Review: Lars Rynning + Suren Seneviratne – Magnetism

Review: Lars Rynning + Suren Seneviratne – Magnetism

BLOXHAM TAPES.
All profits from this release will be donated to Black Lives Matter.

It’s nothing new, but we’re more aware of this fact than ever: collaborating digitally offers the possibility of intimacy, even if it takes on a completely different form. What we lose in being unable to share a physical space and interact in real time, we gain in the opportunity to refract the performance, to slow it down, to accentuate certain aspects of its timbre, to challenge its processing pliability. It’s this form of intimacy that founds Magnestism. Alto clarinettist Lars Rynning provides the source audio here: warm low drones, seahorse flutters, skulking muttered phrases. Suren Seneviratne is the prismic lens through which these gestures are perceived, filtering the clarinet through varying fidelities and clumping separate notes into strange, smeared chords, occasionally resembling church organ resonance, elsewhere scattered as tropic mists of hum and outbreath.

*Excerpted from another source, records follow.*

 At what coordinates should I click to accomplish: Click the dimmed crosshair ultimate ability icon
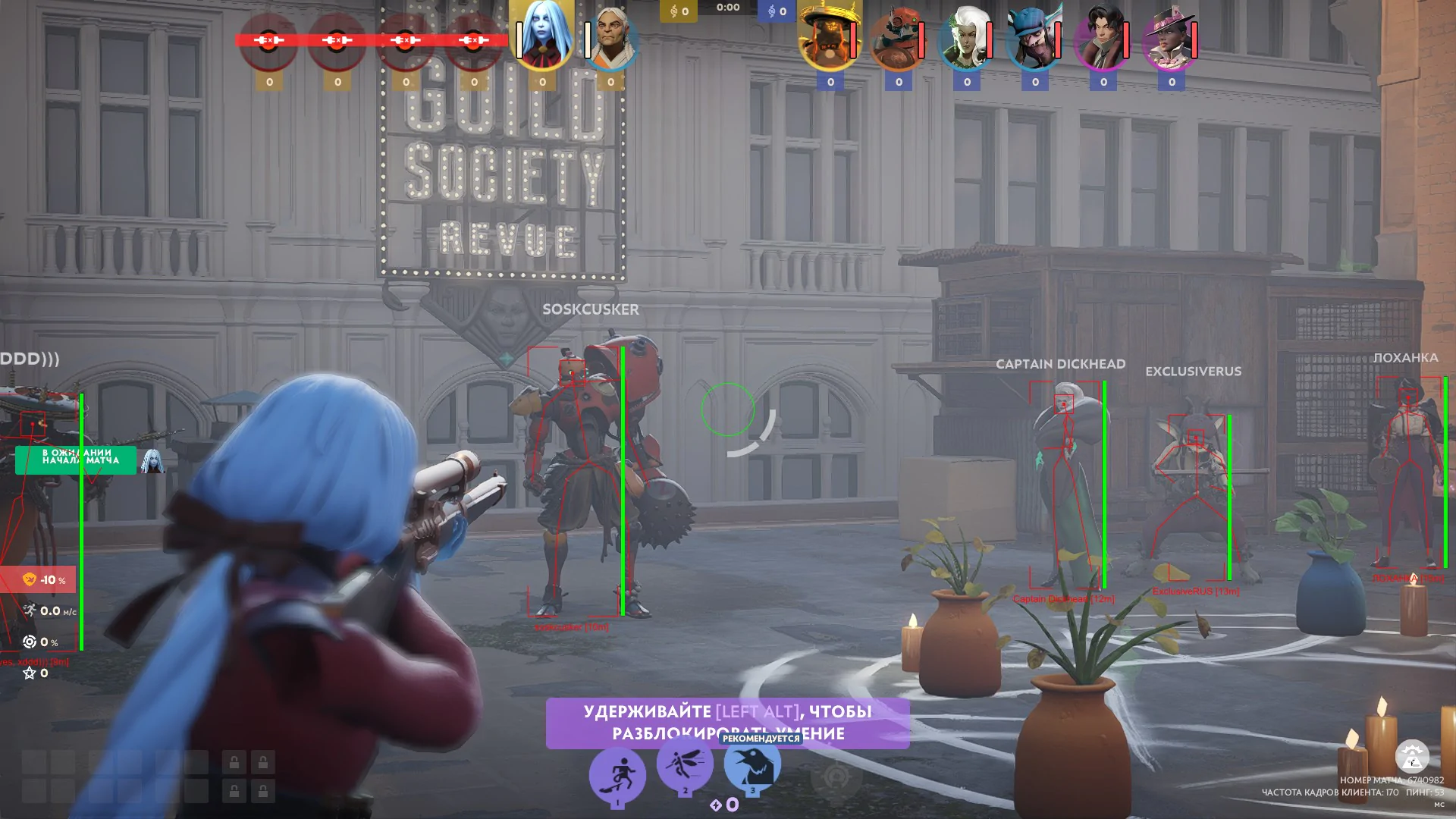[836, 777]
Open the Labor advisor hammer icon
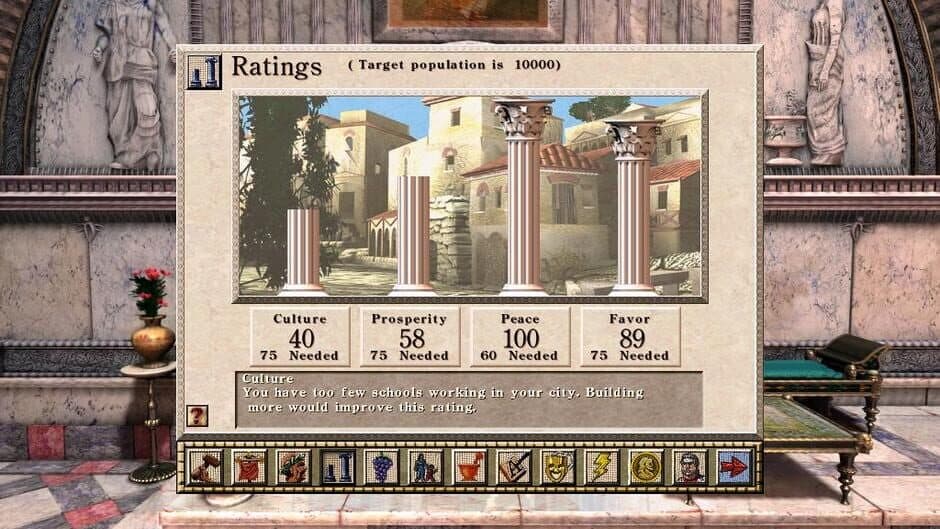 [205, 467]
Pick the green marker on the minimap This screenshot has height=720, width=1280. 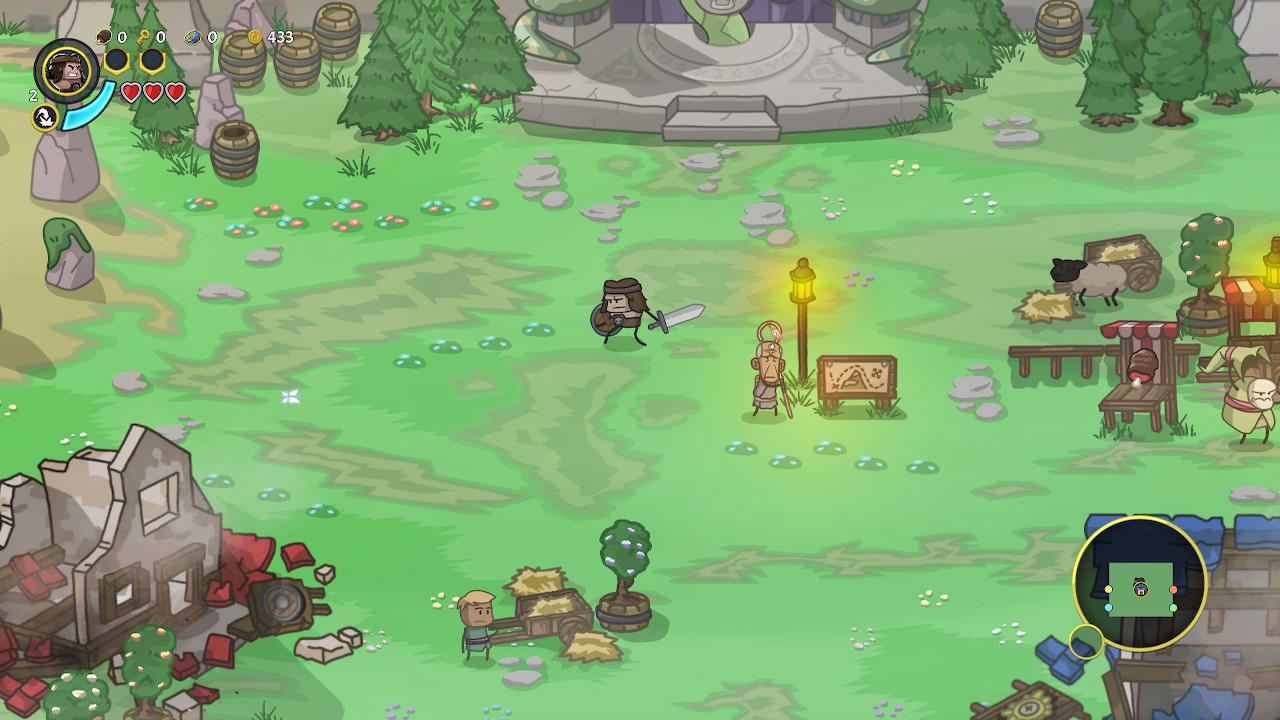click(x=1173, y=607)
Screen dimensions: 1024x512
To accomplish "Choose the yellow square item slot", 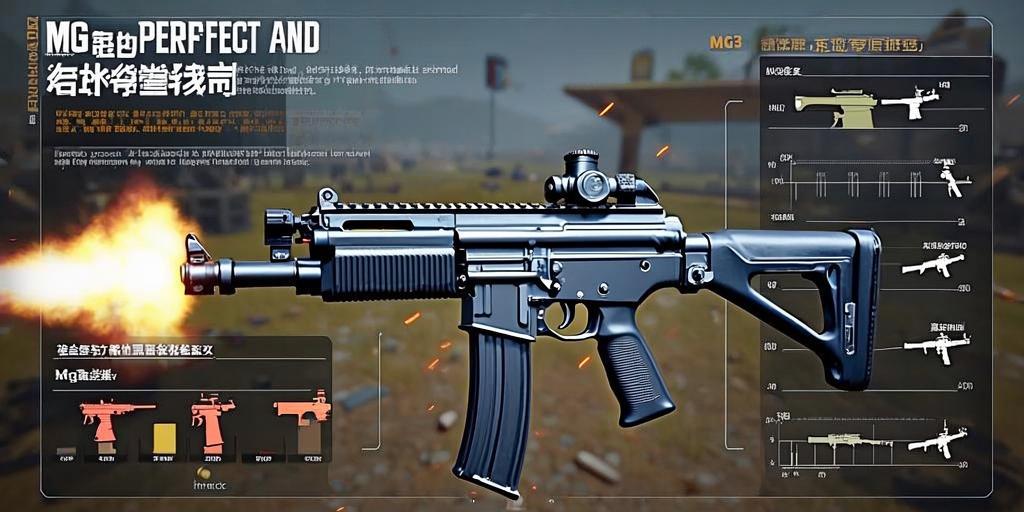I will point(164,438).
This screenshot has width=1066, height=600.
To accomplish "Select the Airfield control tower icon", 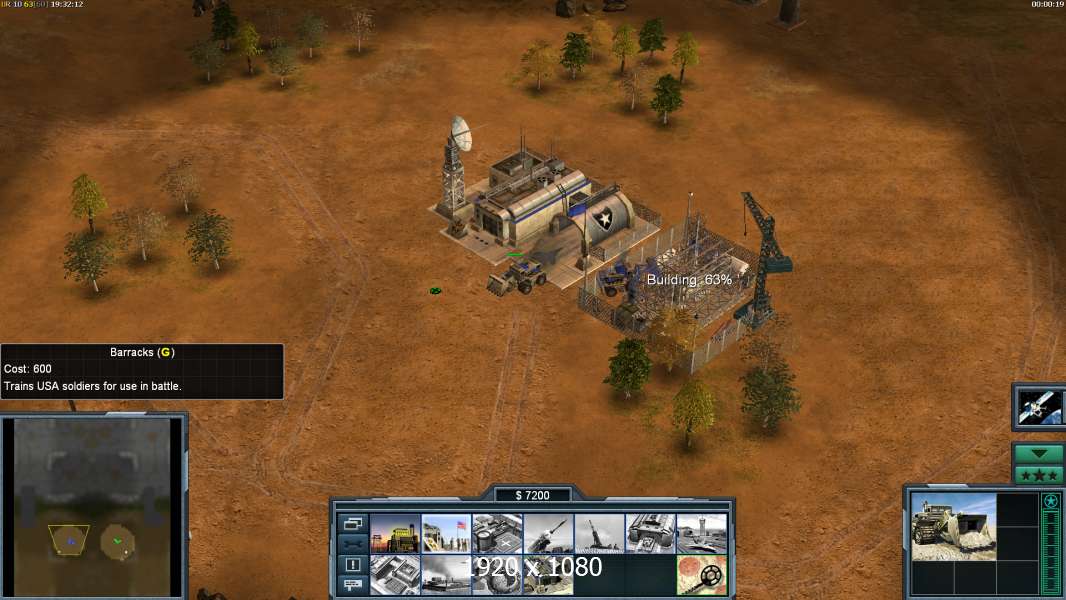I will (x=701, y=534).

On “Karmic Earth”, Rynning’s contributions sound like a sombre announcement on an empty stadium tannoy. On “Transmission”, his slow drones glimmer with the blotches of bitrate slippage – details leaking out the seams of the transatlantic cable. At any one moment, Seneviratne seems to be proposing five or six different incarnations of the instrument, like a grid of screens illuminated by various CCTV feeds, together producing a fragmented impression of an interior. We’re able to perceive the same event from numerous angles, all of them uniquely affected, arriving at a poetic approximation of a particular emotional hue – often despondent and weary, often shimmering and optimistic, often blurred by the feuding presence of all of the above. One departs from Magnestism feeling heavier from the absorption of something, the indeterminate nature of which leaves much to patiently unpick.